FRANCFORT – Au plus haut de la crise financière de 2008-2009, il semblait que les banques occidentales allaient retirer leurs participations à l’étranger et rentrer à la maison, laissant les marchés financiers bien plus fragmentés le long de leurs frontières nationales. Mais, ainsi que le montre un récent rapport publié par Deutsche Bank Research, l’activité bancaire transfrontalière – soit en direct, soit par le biais de filiales – s’est largement stabilisée.

Durant la crise, le niveau d’activité bancaire a fortement chuté dans les secteurs exigeants en capitaux comme les prêts traditionnels au secteur privé. L’effet fut particulièrement sensible pour les prêts destinés aux sociétés non financières, alors que les prêts aux particuliers – un secteur traditionnellement peu sujet à l’internationalisation – est resté plus solide.  

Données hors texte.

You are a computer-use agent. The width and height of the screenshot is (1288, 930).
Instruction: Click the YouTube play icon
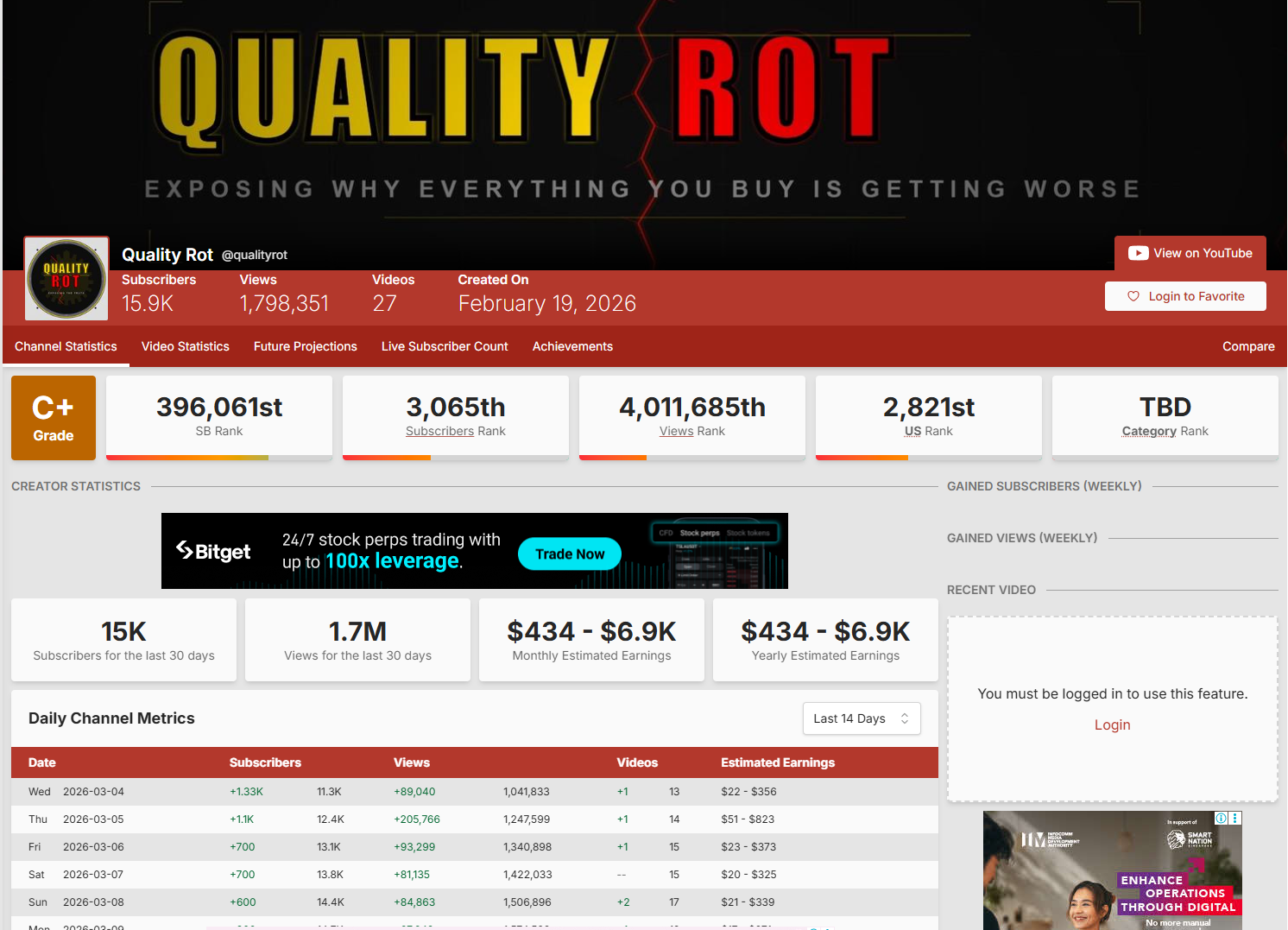point(1138,253)
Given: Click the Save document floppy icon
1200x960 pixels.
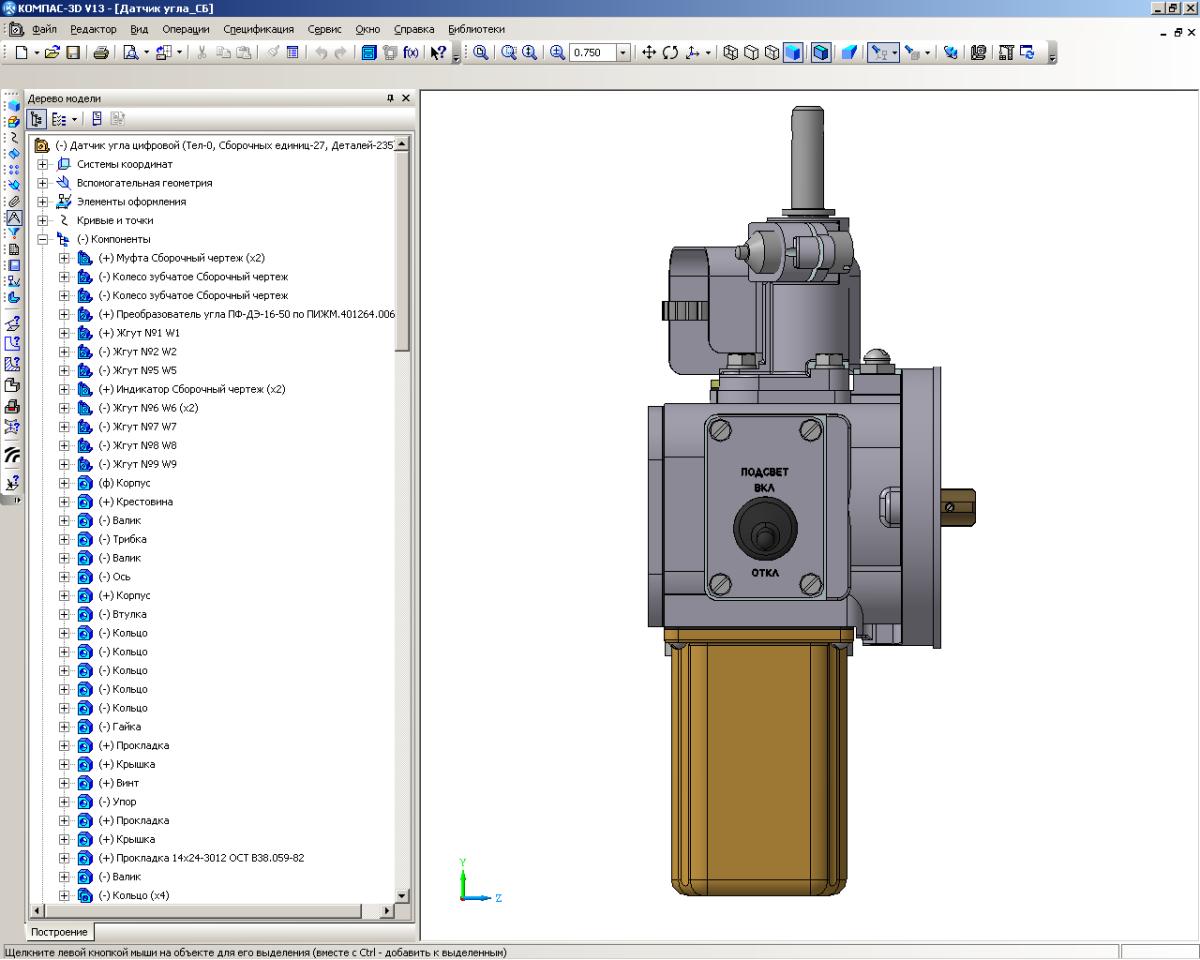Looking at the screenshot, I should click(73, 53).
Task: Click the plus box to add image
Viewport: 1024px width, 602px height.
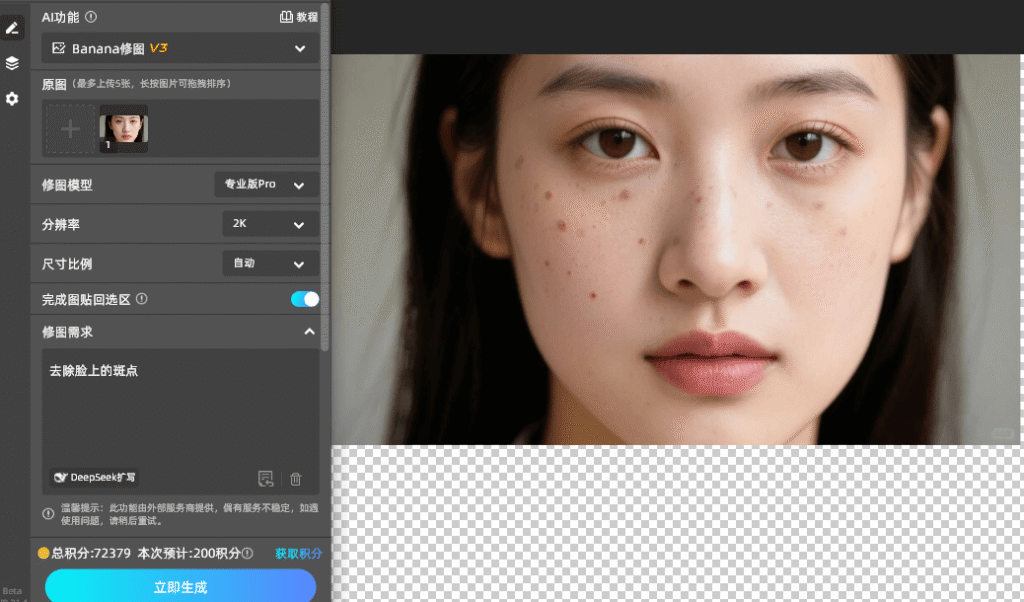Action: 70,129
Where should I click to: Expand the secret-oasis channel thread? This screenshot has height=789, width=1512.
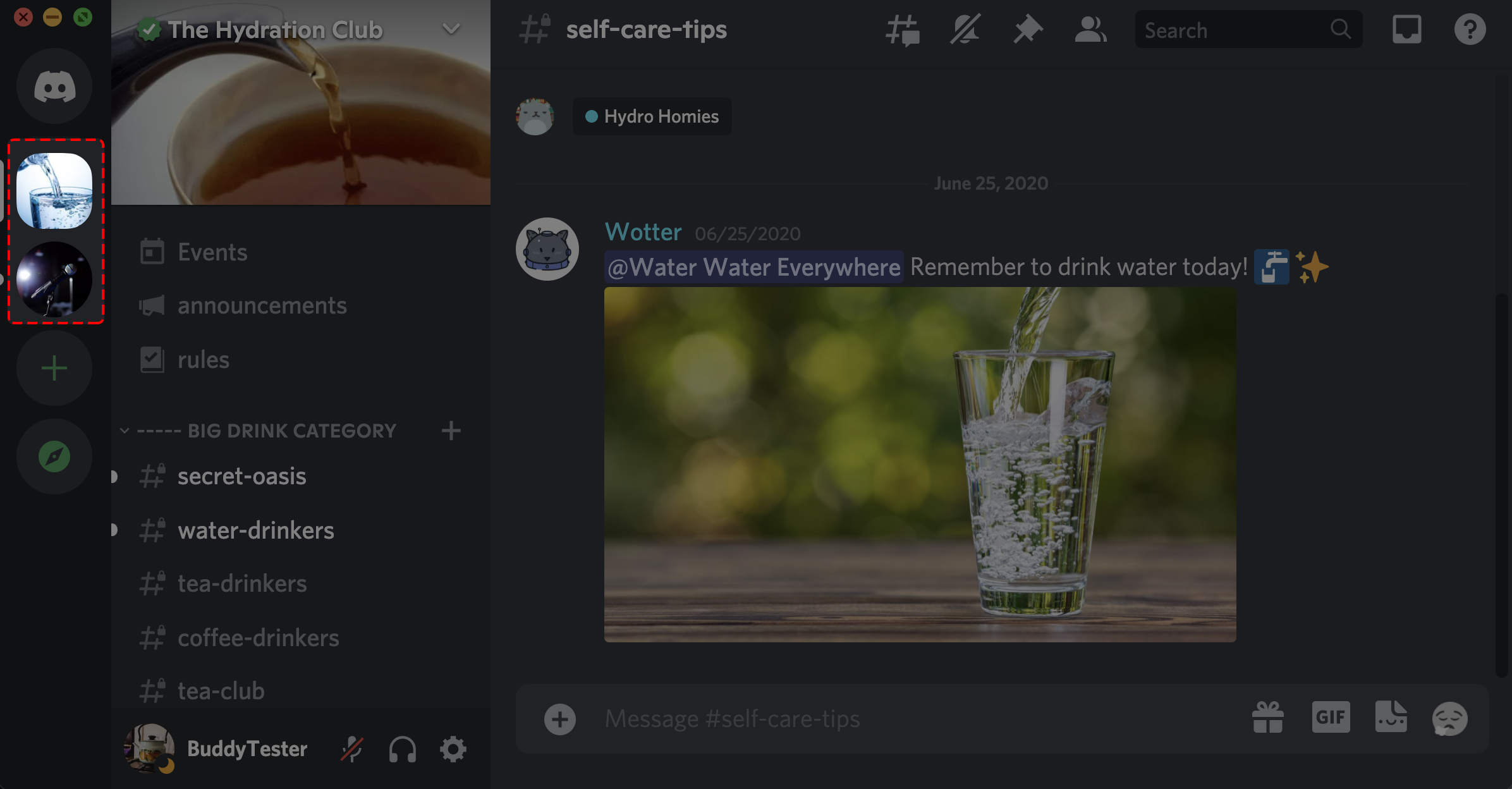click(117, 475)
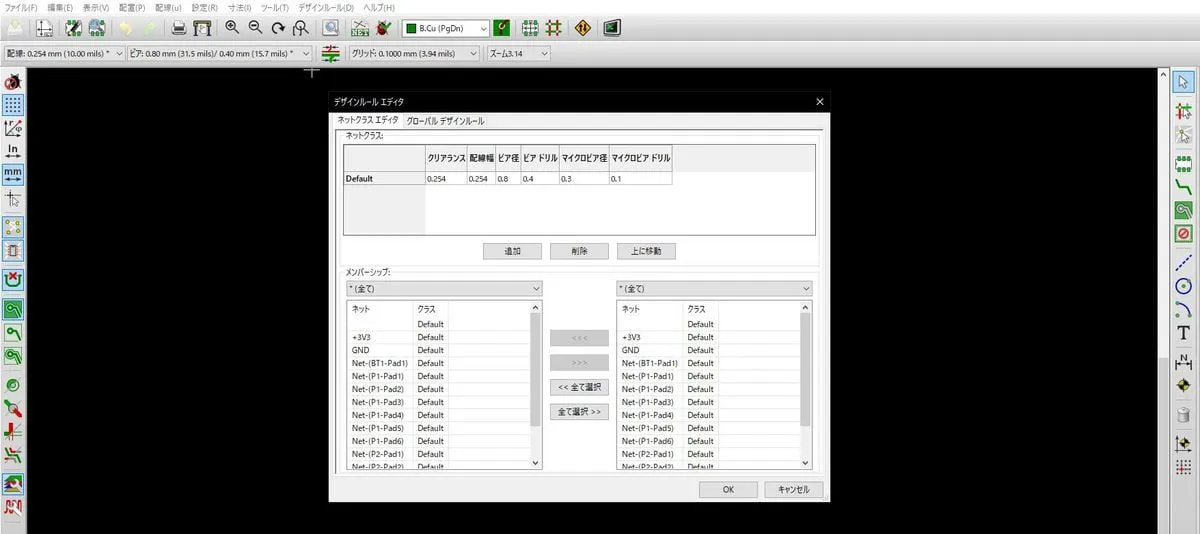Viewport: 1200px width, 534px height.
Task: Click the Default clearance cell 0.254
Action: pyautogui.click(x=445, y=178)
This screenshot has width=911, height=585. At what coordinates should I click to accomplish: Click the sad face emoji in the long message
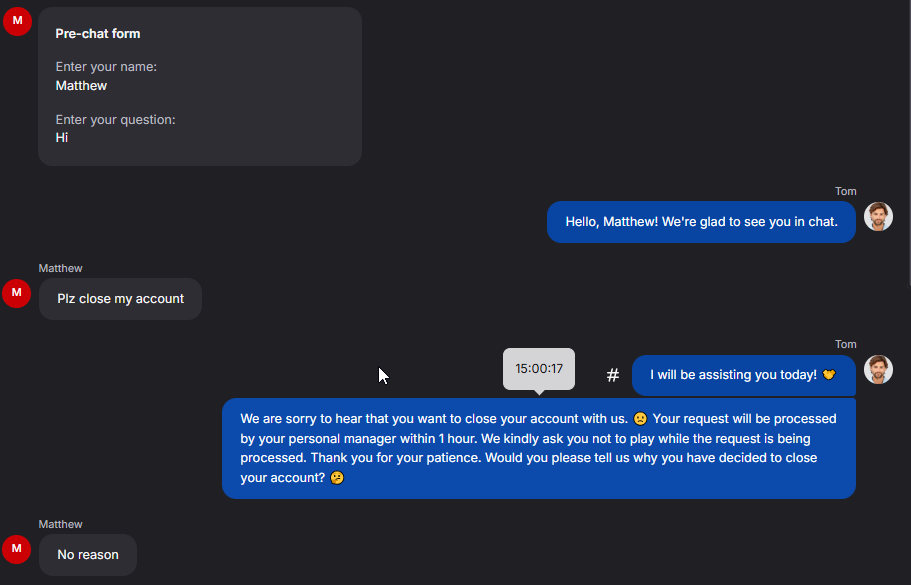point(640,419)
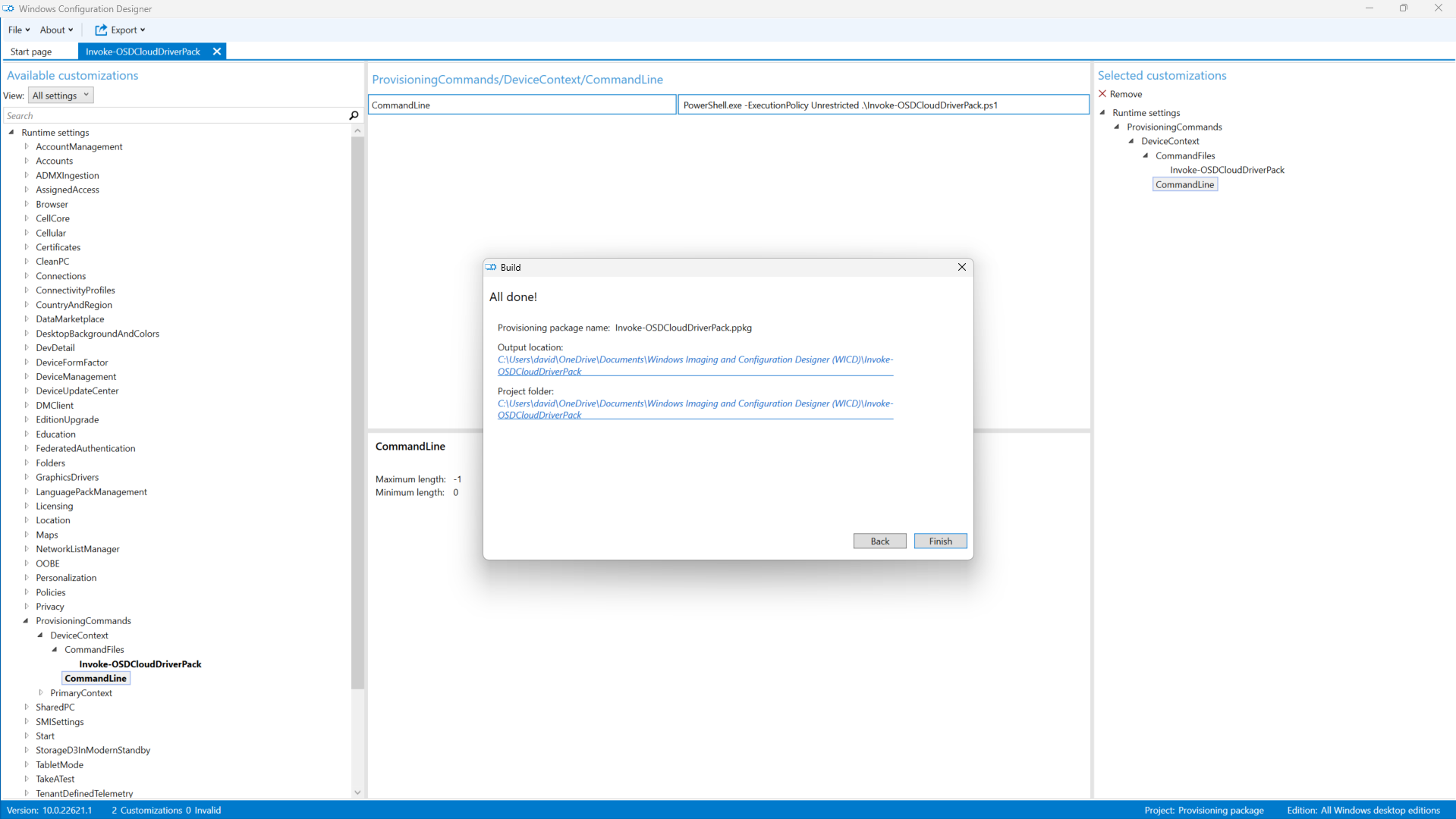1456x819 pixels.
Task: Close the Invoke-OSDCloudDriverPack tab
Action: 217,52
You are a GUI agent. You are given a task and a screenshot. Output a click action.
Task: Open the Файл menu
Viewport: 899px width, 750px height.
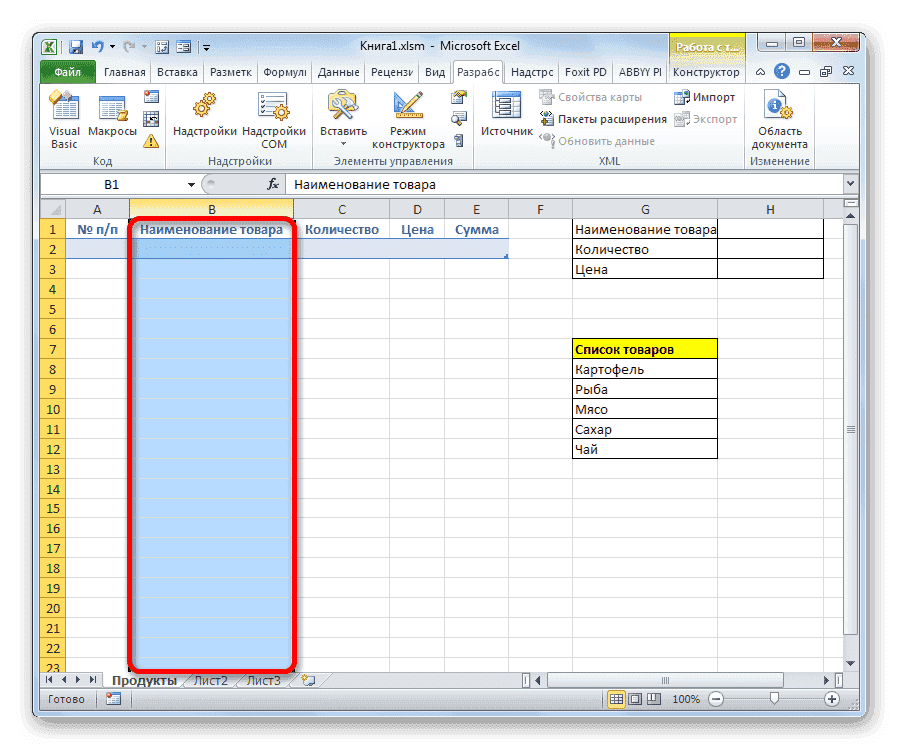point(68,72)
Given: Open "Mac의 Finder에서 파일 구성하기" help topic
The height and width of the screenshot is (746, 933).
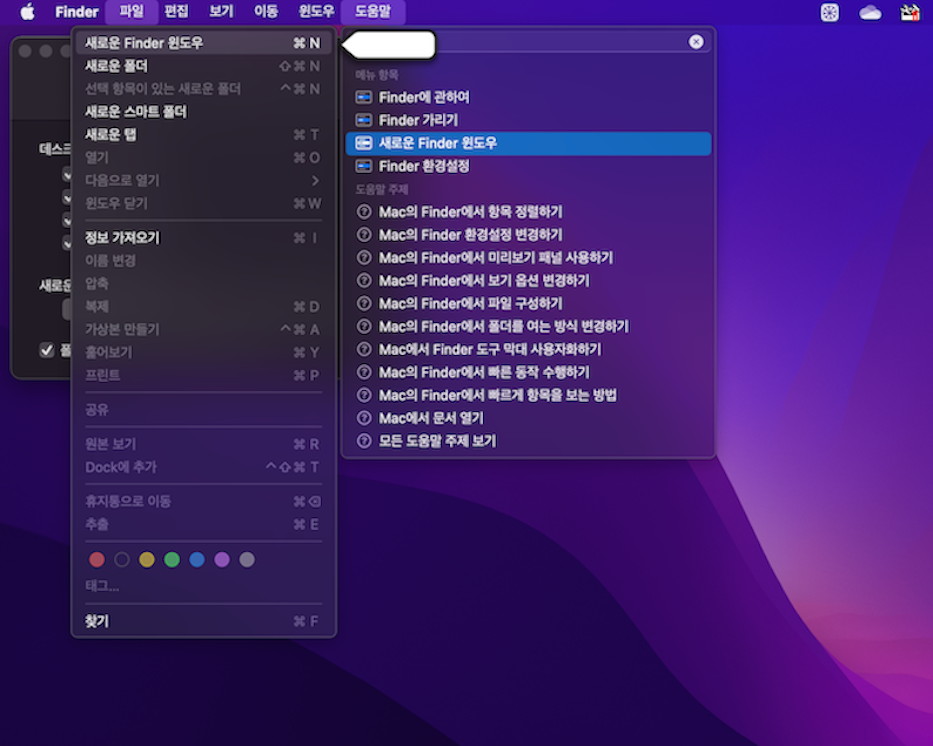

Ce déclin était en partie dû à des avoirs plus importants de dette publique étrangère relativement à la dette privée. Avant la crise, les banques optaient souvent pour des positions vendeuses net d’obligations d’état étrangères, mais leurs achats ont substantiellement augmenté en 2008 et 2009. Avec le début de la crise de la dette européenne en 2010, l’appétit des banques pour la dette publique a chuté à nouveau.

Contrairement aux activités de prêts, l’engagement des banques sur les marchés étrangers est resté virtuellement inchangé en matière d’activités purement intermédiaires comme l’activité d’investissement et la gestion d’actifs. Les relations interbancaires, ainsi que les opérations d’investissements sont déjà très internationales. Les liens transfrontalières profonds entre les institutions financières et l’activité des banques d’investissement actives globalement n’ont été que brièvement frappés par la crise. Alors que l’importance des marchés financiers pour les gérants d’actifs reste limité et n’a pas véritablement évolué depuis 2007.